— REQUIRED ACTION 1 —
In the article about the Chartwells workers' protest, which three bidders has the university narrowed its food service choice down to?
— REQUIRED ACTION 2 —
Continue the article about the Chartwells workers' protest from the point where it ends.

— PROVIDED TEXT —

··········

Chartwells employees protest university’s push to hire students, lay off current staff


Chartwells employees spoke to the media Tuesday about the university’s decision to increase student workers, while laying off current employees. Photo Credit: Anisa Jibrell

Aaron BerkowitzGeneral Assignment Reporter

A group of Southern food-service workers marched with picket signs down to the President Papazian’s office chanting, “Phase in,” in hopes of persuading the university from deciding on a food service contract that could leave 35 of them without jobs and health benefits.  The new contract would aim to increase the percentage of student workers on campus from 5 percent to 20 percent by the upcoming school year.

Connie Holt, representative of Local 217 of Unite Here, said she has met three times with university administration and suggested they “phase in” the amount of student workers the university employs rather than increase the total by 15 percent so abruptly. She said she understands the extra hours would help student workers, but the new terms of the contract would do more harm than good.

“Don’t take jobs from single-mothers, single-fathers, and people who are just trying to support their families with these jobs,” said Holt. “We don’t have to sacrifice these people’s lives. We can have the increase in student labor, without anyone having to lose their jobs.”

Holt said the union has already tried to compromise with administration in their several meetings.

“We made a proposal to administration to have an increase in student workers to about 15 percent in the first year,” said Holt.

Dr. Tracy Tyree, Vice President for Student Affairs, said the university’s contract with Chartwells ends June 30th of this year. Administration is in the middle of the Request for Proposal (RFP) process for the food service at Southern. She said the university has narrowed their bidders down to three: Chartwells, Aramark, and Sodexo.

Tyree said the university will reach a decision on the next food service provider within the next month and the student’s best interest is at the center of their decision. She also said she’s noticed that on other college campuses the dining service is one of the main sources of student jobs, but on Southern’s campus its one of the smallest sources. Tyree said the university is looking to change that.

“Students who work on campus are more successful than students who work off campus,” said Tyree. “If you work on campus people are more likely to be flexible and responsive to when you need to adjust your schedule, need to study, or to the stress of academic life.”

She said the university currently has one of the highest costing meal plans in New England and it’s stopping some from being able to live on campus.

··········

— SOURCE MATERIAL —
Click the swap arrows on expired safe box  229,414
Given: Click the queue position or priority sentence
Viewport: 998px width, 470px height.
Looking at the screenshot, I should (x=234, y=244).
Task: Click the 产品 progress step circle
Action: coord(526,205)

··········

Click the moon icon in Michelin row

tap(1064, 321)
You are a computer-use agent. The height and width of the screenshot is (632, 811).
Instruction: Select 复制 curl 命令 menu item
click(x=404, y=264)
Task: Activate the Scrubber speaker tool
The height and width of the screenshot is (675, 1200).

··········

— EXERCISE RESULT 1 —
Chartwells, Aramark, and Sodexo.

— EXERCISE RESULT 2 —
“The only way to change this is to take away this ‘anytime dining’ because its just to expensive. That alone will create changes,” said Tyree. “There are a lot of things that will influence this contract and make it different than the one that is expiring.”

Food service workers voiced their concerns during their march through Southern’s campus.

Nicholas McDonald, a food service worker at Southern, said he has worked with Chartwells for 12 years, at SCSU for 20 years, and doesn’t think the disposing of 30 plus food service workers is the only answer to Southern’s venture to increase total student worker hours.

Rachid Ennaji has been working with Chartwells for 3 ½ years and said he relies on the benefits he receives to help pay for medical expenses for his mother who is sick.

Tyree said the concerns of the food service workers are not being overlooked, but the final verdict on their jobs futures wont be made by the university’s administration.

“The collective bargaining agreement is the labor relation agreement between Chartwells currently and Local 217. That is what sets out the parameters for their employment. The university is not privy to that because that is not an agreement we are a part of,” said Tyree. “What I understand them (Chartwells) to have said is if nothing else changed and we went to 20 percent student labor then the 30 or 35 employees would change, but that’s not what is going to happen anyways.”

She said the possible opening of a cyber café in the student center, a change in the catering program, or the opening of another venue inside the newly renovated library all act as “levers” to how the employees will be distributed in the new food service contract.

“They are protesting the possibility of a decision,” said Tyree. “Nothing has been decided yet, but I believe there are other pieces of this contract that could have employment impact. One way or the other, job opportunities could be increase or they could decrease. Certainly changing the structure of our meal plan will have implications, but I don’t know what those implications are because we don’t run the food service. Each entity will handle it differently. It’s premature to know what the impact of the contract will be because we don’t know who the provider will be or what the specific terms of that contract will be either.”

Aaron Berkowitz and Julie Mar Ortiz interview Chartwells employee, Nicholas McDonald Tuesday.